I’ve dedicated my career to facilitating the health and growth of the electronics manufacturing industry. In this interview with Jim Flis, a boot camp instructor at Nashua Community College in New Hampshire, we discuss a successful and growing effort to provide the next generation of electronics manufacturing staff with the foundation they’ll need to carry the industry into the future. Jim took over the boot camp program about five years and is quite proud of the students and what they’ve accomplished.
Marc Carter: Jim, would you tell us about your own background, and how your boot camp fits into the overall mission at NCC?
Jim Flis: I have a bachelor of science degree in electronics engineering technology, and worked as a principal hardware engineer for Digital Equipment Corporation. My primary work was in the field of data communications (terminals, Ethernet, voice and modems) and TEMPEST work for DEC’s government group. Upon leaving that field, I began working with youth groups, substitute teaching, and as a para-educator in our public school system.
NCC is located in southern New Hampshire on a campus that was first built in 1970. It serves about 1,700 students in multiple programs throughout the school year with 35 associate degree and 22 certificate programs.
The Microelectronics Boot Camp is a certificate program and is a non-credit 400-hour (40 hours a week for 10 weeks) program that teaches die attach/substrate attach and wire bonding with a focus on the microwave manufacturing environment. This program began in 2017, with 27 cohorts (groups) and more than 300 students graduating. I became the instructor in 2018, and have seen 209 students walk across the stage for their certificate. We boast a placement rate of 96% with a retention rate (after one year) of 92%.
Carter: Many in our industry are concerned about having enough properly prepared replacements for the future, especially because we’re already struggling to fill openings.

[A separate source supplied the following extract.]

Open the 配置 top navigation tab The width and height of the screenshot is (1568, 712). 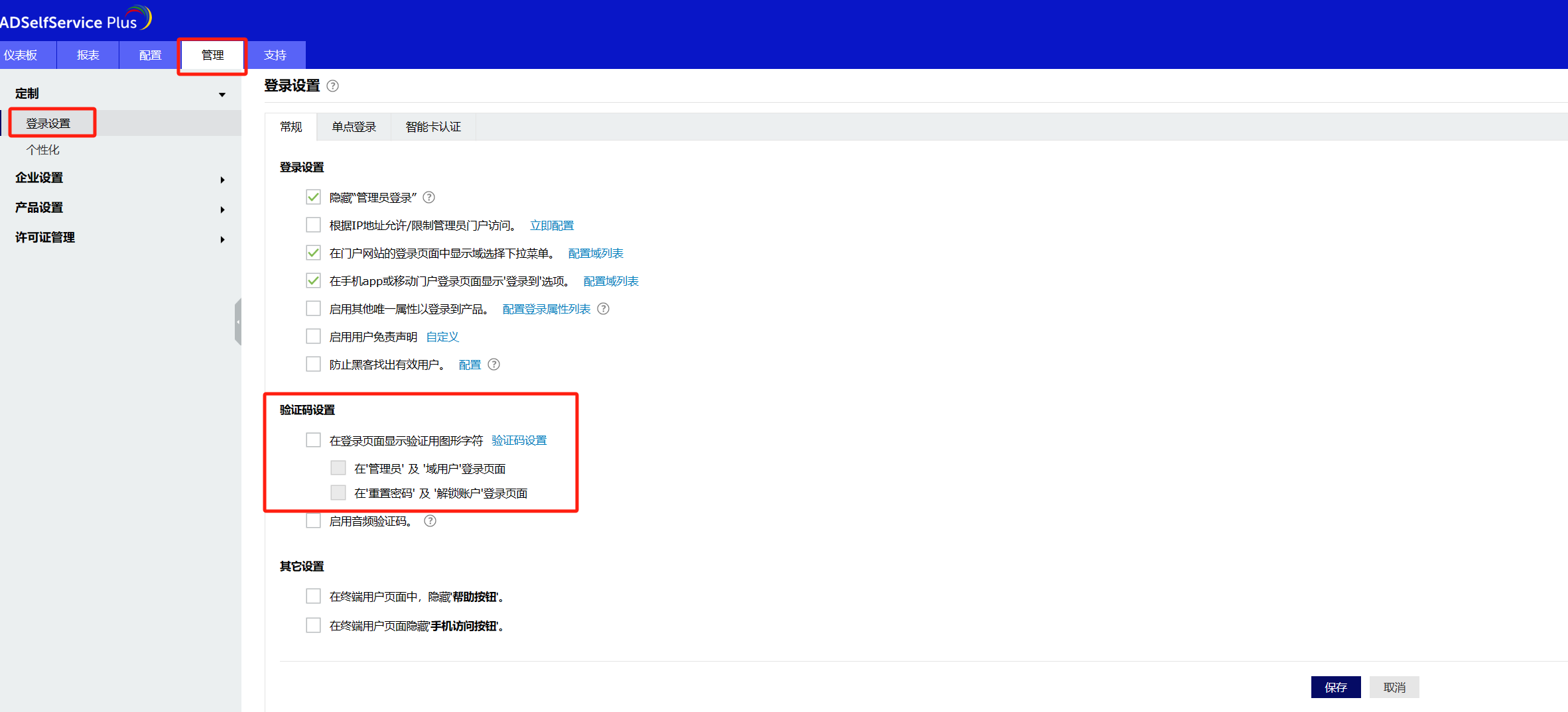pos(150,55)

Flis: This is not a new problem. I have seen this addressed for most of my adult life in one form or another. Every time there is an advancement in technology or techniques, we encounter a situation where we lack skilled people. It’s a longtime societal issue, but in order to address it, we need our industry to become invested in the solution. Without that support and investment, it simply will not happen.

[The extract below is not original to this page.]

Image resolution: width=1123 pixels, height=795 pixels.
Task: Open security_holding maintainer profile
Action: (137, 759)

The identified industries need to define specifically what skills and knowledge are required. Further, they need to help the educational facilities with the materials (tools, equipment, raw materials, etc.) needed to properly conduct the desired training. In most cases, these industry members perform such training in-house but realize that they cannot train enough people fast enough, so they seek out other places for this training. I think the biggest problem is that such specialized training is not possible unless they help build a facility for it.
Carter: That sounds like a major undertaking. I know industry partners have been an integral part of this effort from the beginning. Can you tell us how (and with whom) that works?

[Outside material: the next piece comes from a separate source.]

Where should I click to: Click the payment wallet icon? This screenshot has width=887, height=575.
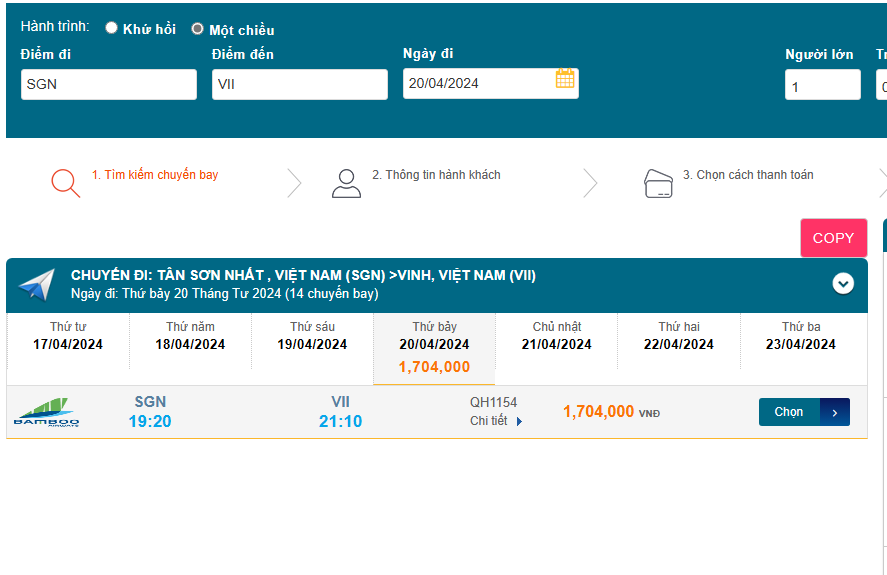point(657,183)
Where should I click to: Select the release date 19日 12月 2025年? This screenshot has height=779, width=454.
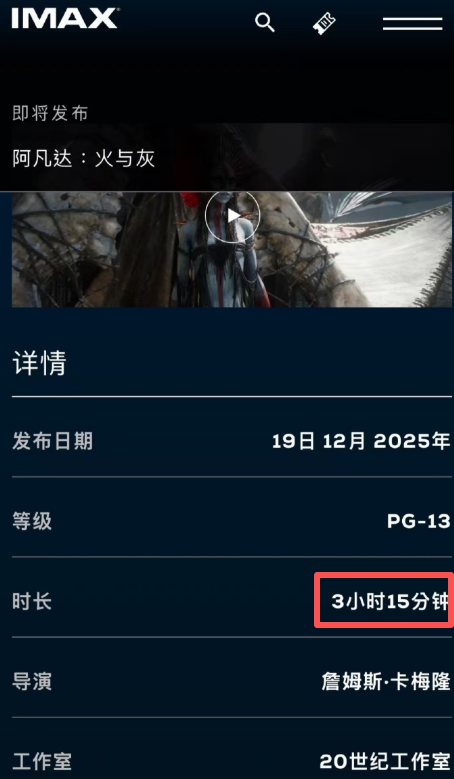tap(361, 441)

Flis: In the case of our boot camp, someone had to ask, and perhaps research, how many college campuses have direct (in lab) access to wire and ribbon bonders, bond pull machines, and microelectronic raw materials for practice. It’s likely they discovered the answer is zero. To that end, the industry asking for this training (BAE Systems, in our case) provided the college with the equipment and raw materials to perform the very training for their immediate needs.
Carter: Could you run us through the history of how NCC became involved?
In 2016, BAE representatives met with leaders from many colleges and universities within the state of New Hampshire. Jon Mason, the corporate, community, and continuing education coordinator at NCC, said Nashua would work with BAE to develop a program. Together they defined and discussed the specific desired skills and needed equipment, and determined how to loan equipment and donate raw material to NCC to support this program. Jon coordinated a space on the NCC campus that would make a suitable lab, located an instructor, and looked into how to secure students who wanted to learn something new and exciting. It started with just four students in the first cohort, but today you see the results of those efforts.
While it began, frankly, as a feeder program as BAE grew its New Hampshire manufacturing facilities, by the eighth cohort, this program was opened to the rest of the microelectronics industry in southern New Hampshire and northern Massachusetts. We now service over 25 companies, but none of this would have happened without the investment made initially with one company.
Carter: The early days of these kinds of efforts are critical. Could you outline the growth of the program (numbers, scope, etc.), especially how you navigated those first few “cohorts” (group of students)?
Flis: I was not involved in the early days of this program, having joined in 2018 with Cohort No. 10. Early on, the structure of the program was easier to establish, as we only had to address a single company’s need. BAE was able to clearly define what they needed the students to learn, so it was easy to tailor the class to meet that need. Because most everything being taught was based on BAE company specifications, it often did not match what other industry members implemented, so as we serviced more of the industry, we made some significant changes that would allow for continued success.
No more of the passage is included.